Der arabische Ostteil Jerusalems ist insgesamt dem Westteil gegenüber nicht gleichgestellt, wie die 𝑭𝒓𝒂𝒏𝒌𝒇𝒖𝒓𝒕𝒆𝒓 𝑹𝒖𝒏𝒅𝒔𝒄𝒉𝒂𝒖 feststellt. »Die dort lebenden Palästinenserinnen und Palästinenser sind bloß geduldete Residenten mit eingeschränkten Bürgerrechten.« In einem demokratischen Rechtsstaat müssen gleiche Rechte für alle gelten. Das ist in Israel offensichtlich nicht der Fall, wie zuletzt auch 𝑯𝒖𝒎𝒂𝒏 𝑹𝒊𝒈𝒉𝒕𝒔 𝑾𝒂𝒕𝒄𝒉 in einem Gutachten kritisierte.
Doch diese Politik trifft zunehmend auf internationalen Widerspruch. Allein in den letzten Tagen haben nicht nur #BlackLivesMatter und #FridaysForFuture wie auch Greta Thunberg auf die Ereignisse in Sheikh Jarrah aufmerksam gemacht und ihre Solidarität mit den dort lebenden Menschen ausgedrückt. Auch eine Reihe von linken und liberalen US-Senator:innen haben sich für ein sofortiges Ende der Räumungen stark gemacht.
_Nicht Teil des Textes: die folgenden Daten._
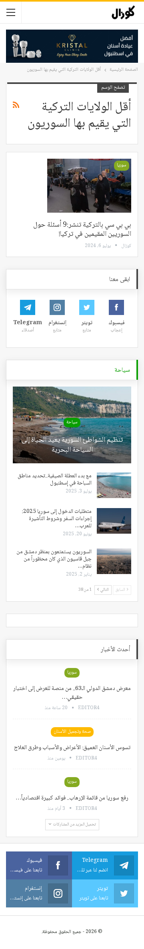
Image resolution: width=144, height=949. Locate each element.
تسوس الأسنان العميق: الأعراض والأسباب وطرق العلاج (72, 748)
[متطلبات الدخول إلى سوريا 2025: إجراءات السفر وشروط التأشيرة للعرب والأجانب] (114, 521)
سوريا (121, 165)
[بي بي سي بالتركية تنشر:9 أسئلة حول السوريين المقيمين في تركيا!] (89, 185)
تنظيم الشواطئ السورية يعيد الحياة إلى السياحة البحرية (72, 445)
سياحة (72, 422)
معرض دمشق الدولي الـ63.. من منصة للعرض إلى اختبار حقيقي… (72, 693)
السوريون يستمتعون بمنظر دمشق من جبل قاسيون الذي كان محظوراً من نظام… (54, 559)
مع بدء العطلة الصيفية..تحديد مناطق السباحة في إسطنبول (55, 479)
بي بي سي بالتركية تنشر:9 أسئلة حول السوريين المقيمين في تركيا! (82, 229)
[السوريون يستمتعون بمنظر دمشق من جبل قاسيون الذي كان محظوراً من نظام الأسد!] (114, 561)
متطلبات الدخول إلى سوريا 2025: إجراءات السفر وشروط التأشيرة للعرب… (57, 519)
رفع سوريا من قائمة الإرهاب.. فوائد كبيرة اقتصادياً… (72, 798)
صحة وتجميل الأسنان (72, 732)
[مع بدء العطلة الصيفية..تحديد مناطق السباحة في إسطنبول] (114, 485)
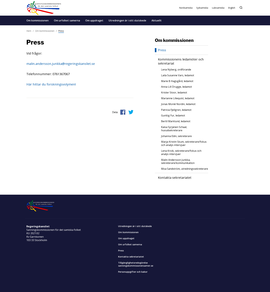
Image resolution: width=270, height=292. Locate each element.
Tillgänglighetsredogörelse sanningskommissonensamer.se (135, 264)
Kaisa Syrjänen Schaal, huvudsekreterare (174, 128)
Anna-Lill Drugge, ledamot (176, 86)
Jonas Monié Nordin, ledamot (178, 104)
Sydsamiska (202, 7)
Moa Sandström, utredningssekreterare (184, 168)
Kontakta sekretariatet (174, 178)
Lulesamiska (218, 7)
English (231, 7)
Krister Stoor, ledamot (174, 92)
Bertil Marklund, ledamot (175, 121)
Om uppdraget (94, 20)
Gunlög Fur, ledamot (173, 115)
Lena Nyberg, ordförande (176, 69)
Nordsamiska (185, 7)
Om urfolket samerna (67, 20)
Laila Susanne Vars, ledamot (177, 75)
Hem (28, 30)
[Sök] (241, 7)
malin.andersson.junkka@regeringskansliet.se (60, 64)
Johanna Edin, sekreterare (176, 136)
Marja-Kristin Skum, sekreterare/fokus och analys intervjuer (184, 143)
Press (61, 30)
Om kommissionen (37, 20)
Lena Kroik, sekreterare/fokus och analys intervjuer (181, 152)
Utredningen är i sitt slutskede (127, 20)
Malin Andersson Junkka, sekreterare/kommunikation (178, 161)
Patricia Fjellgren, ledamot (176, 110)
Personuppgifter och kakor (133, 271)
Neben Bernie Sanders, der von den USA fordert sich »strongly against the violence by government-allied Israeli extremists in East Jerusalem and the West Bank« zu positionieren, und Alexandria Ocasio-Cortez, die sich auf Twitter solidarisch »with the Palestianian residents of Sheikh Jarrah« zeigte, bezeichnete auch Elizabeth Warren die Räumungen als »abhorrent and unacceptable« und fügte hinzu: »These evictions are illegal and musst stop immediately«.
In Deutschland ist die Lage eine andere. Die Statements von palästinensischen Organisationen und Aktivist:innen, aber auch von regierungskritischen Israelis und jüdischen Linken werden nach wie vor viel zu wenig gehört. Stattdessen berichtet die 𝑾𝑬𝑳𝑻 von einer »Ramadan-Randale« und befeuert so antimuslimische und rassistische Stimmungen. Im Vordergrund stehen hier die Raketenangriffe der 𝑯𝒂𝒎𝒂𝒔, die zwar nicht Auslöser der gegenwärtigen Lage, gleichwohl aber klar zu verurteilen sind. Doch wie auch Gregor Gysi, außenpolitischer Sprecher der Fraktion DIE LINKE. im Bundestag bemerkt, gibt es »nicht nur die Raketen aus dem Gaza-Streifen, sondern auch palästinensischen Widerstand in Jerusalem. Dieser Widerstand erwächst aus der Ohnmacht gegen die polizeiliche und militärische Überlegenheit Israels. Und es gibt kein Land, das diesen Palästinenserinnen und Palästinensern wirksam hilft. Die gesamte Unruhe wird durch die Perspektivlosigkeit der Palästinenserinnen und Palästinenser geschürt.«
Als Linke stehen wir immer auf der Seite der Unterdrückten. Wir kämpfen gegen jede Form von Rassismus, egal wen er trifft. Wir wollen ein gutes Leben für alle in Gerechtigkeit und Frieden. Deshalb fordern wir ein sofortigen Stopp der Räumungen sowie des Baus weiterer Siedlungen. Wir fordern eine Waffenruhe. Denn die Leidtragenden von Eskalation sind die Bevölkerungen in der ganzen Region. Wir fordern ein Ende der diskriminierenden und rassistischen Gesetze. Und wir rufen dazu auf, diejenigen zu stärken, die für Frieden und Gerechtigkeit in Israel und Palästina kämpfen. Indem wir nicht schweigen, sondern uns positionieren. Indem wir die Kundgebungen und Arbeit von Palästina Spricht Palestine Speaks, Migrantifa-Gruppen wie Migrantifa Berlin, Migrantifa NRW oder auch die Jüdische Stimme für gerechten Frieden in Nahost unterstützen.